We are now working with two separate data files, which we separate via the paste Unix command. Afterwards we use awk and tab to get the labels into the data and to remove the label repeated in the third column of data. The display of two values no longer works in blocking mode, which is why we are again relying on lines. The two lines are drawn over each over on differing scales. This enables a good comparison. Less surprisingly, POST requests take a bit longer. What is surprising is that they last so little longer that the GET requests.

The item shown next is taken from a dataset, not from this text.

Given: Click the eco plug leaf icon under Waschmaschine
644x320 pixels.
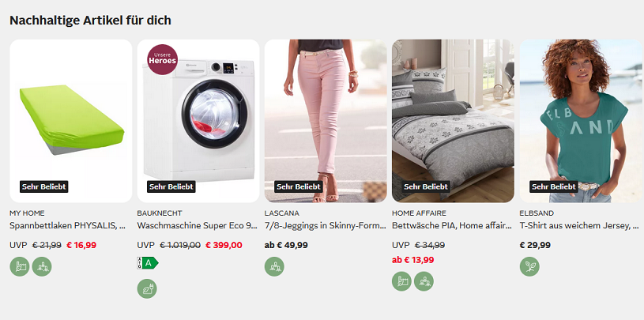Looking at the screenshot, I should click(147, 288).
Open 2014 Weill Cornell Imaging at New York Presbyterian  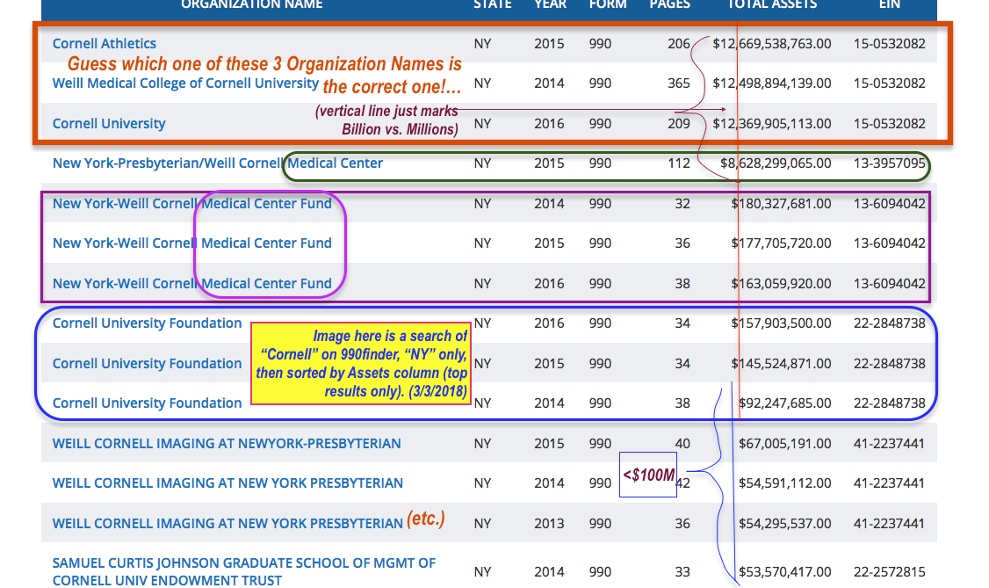(227, 483)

Goodie: Output at different widths and as a PNG

arbigraph adapts to the width of the terminal for output. If it should be narrower, this can be controlled via the --width option. Similarly, the height can be adjusted via --height. Export as a PNG image is also included in the script. Export is still rather rudimentary, but the resulting images may be good enough to use in a report.

$> paste  /tmp/tmp.get /tmp/tmp.post | awk '{ print  $2 " " $4 }'  | arbigraph -l -2 -c "GET;POST" \
-t "Duration of Requests:\n GET vs. POST" --output /tmp/duration-get-vs-post.png
...
Plot written to file /tmp/duration-get-vs-post.png.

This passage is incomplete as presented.